# [Aşağıdakileri tamamlayın]
1/ Sefirin Kızı dizisinin ikinci bölümünü anlatan metni iki cümleyle özetleyin.
2/ Sefirin Kızı dizisinin ikinci bölümünü anlatan metni, son cümlesinden sonra gelecek kısmı yazarak sürdürün.

# [Verilen metin]
+ + + + +

Ne Olduysa Yine Çocuğa Oldu! İlk Bölümüyle Büyük Tepkiler Çeken Sefirin Kızı Dizisinin 2. Bölümünde Neler Yaşandı?
Ne bölümdü ama...
Birinci bölümünde hepimizin hassas noktası olan bekaret ve namus meselelerini işlemesiyle birçok insanın olumsuz tepkilerini toplamıştı Sefirin Kızı.
Birçok insan tepki gösterse de dizi ikinci bölümüyle de oldukça konuşuldu.
Yaşadığı ağır şeyleri artık kaldıramayan, kızını babasına emanet ederek intihar etmeyi düşünen Nare, ikinci bölüm açılırken yine kızını düşündüğü için intihardan vazgeçti.
İntihar etmesinin ve kızını Sancar'a bırakıp gitmesinin sebebini öğrenmek için Nare'nin önünü kesen Sancar Efe kaba kuvvete devam etti...
Her nasıl olduysa Nare o gece uçurumdan atlamış fakat ölmemiş, hatta tecavüzcüsü ve manevi abisi Akın tarafından kurtarılmış.
Sancar, Nare'nin o gecenin ardından uçağa atlayıp "Japon sevgilisiyle" yurt dışına gittiğini ve keyfinin gayet yerinde olduğuna inanıyordu.
Gediz, Kavruk ile gelip yolun ortasında tartışan ikiliye yetişince, Sancar Efe'ye ağzının payını bir güzel verip içimize soğuk sular serpmeyi başardı.
Her şeyden bihaber olan Nare, Sancar gittikten sonra Gediz'le konuştu ve işler o noktadan sonra kendisi için apayrı bir hal almaya başladı.
Beddualarımızın ortak adresi Akın'ın hayatta kalmış olması iyi mi oldu kötü mü oldu pek bilemiyoruz.
Nare babasına oraya asla geri dönmeyeceğini ve Muğla'da kalacağını söyledi. Oraya yerleşecek ve kızını Sancar'dan geri alacaktı.

+ + + + +

# [Verilen malzeme]
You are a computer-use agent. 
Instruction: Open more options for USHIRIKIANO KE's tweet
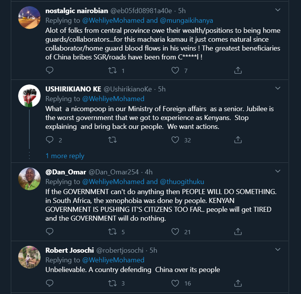pyautogui.click(x=277, y=88)
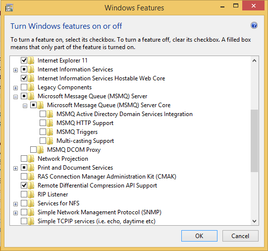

+ + + + +

# [Görev sonuçları]
1/ Sefirin Kızı dizisi ilk bölümünde bekaret ve namus meselelerini işlediği için birçok olumsuz tepki toplamış, ikinci bölümüyle de oldukça konuşulmuştur. İkinci bölümde Nare kızını düşündüğü için intihardan vazgeçer, Gediz Sancar Efe'ye ağzının payını verir ve Nare babasına Muğla'da kalıp kızını Sancar'dan geri alacağını söyler.

2/
Yeri gelmişken söyleyelim, Neslihan Atagül ve Uraz Kaygılaroğlu şahane bir ikili oldular. İkisinin birlikte olduğu sahnelerde enerjileri o kadar tutuyor ki ekrana kilitlenip kalıyoruz.
Uraz Kaygılaroğlu'nun canlandırdığı Gediz'in, Nare'ye içten içe aşık olduğu çok bariz. Onunla yakından ilgileniyor ve neler olduğunu anlamak için sürekli ağzından laf almaya çalışıyor. Peşini bırakmıyor, nereye gitse oraya geliyor. Yardım etmek için elinden gelen her şeyi yapıyor. Hatta en son gerçekleri öğrenmek için o kadar zorluyor ki Nare'yi, sonunda Nare dayanamayıp 8 sene önce o uçurumdan aşağı atladığını ama ölemediğini anlatıyor üzeri kapalı bir şekilde. Sonrasında ise sinirlerine hakim olamayıp haykırarak neler olduğunu anlatmaya başlıyor.
Bu sırada Sancar Efe, babalığın nasıl bir şey olduğunu çözmeye çalışıyor ve Melek'le yakından ilgileniyor.
Bu ne kadar mümkünse elbette. Melek çok akıllı bir kız ancak o evde onu hiç de kolay şeyler beklemiyor. Evin hanımağası Melek için kurban kesmeye karar veriyor. Eve sevinçli bir hava hakimken, herkes Melek'i kabullenip ona yakın davranmaya çalışıyor. Ancak bir kişi hariç, o da yeni gelin Menekşe. O bu hikayenin bir diğer mağduru, ancak diğer kötü karakterin Menekşe olduğunu ilk bölüm de hissetmiştik. Tahmin ettiğimiz üzere bu bölüm ortalığı bir güzel karıştırdı.
Sancar ile büyük bir aşkla evlendiği belli olan Menekşe, kocasından asla beklediği ilgiyi göremediği için sinirli ve kinlenmiş bir kadın.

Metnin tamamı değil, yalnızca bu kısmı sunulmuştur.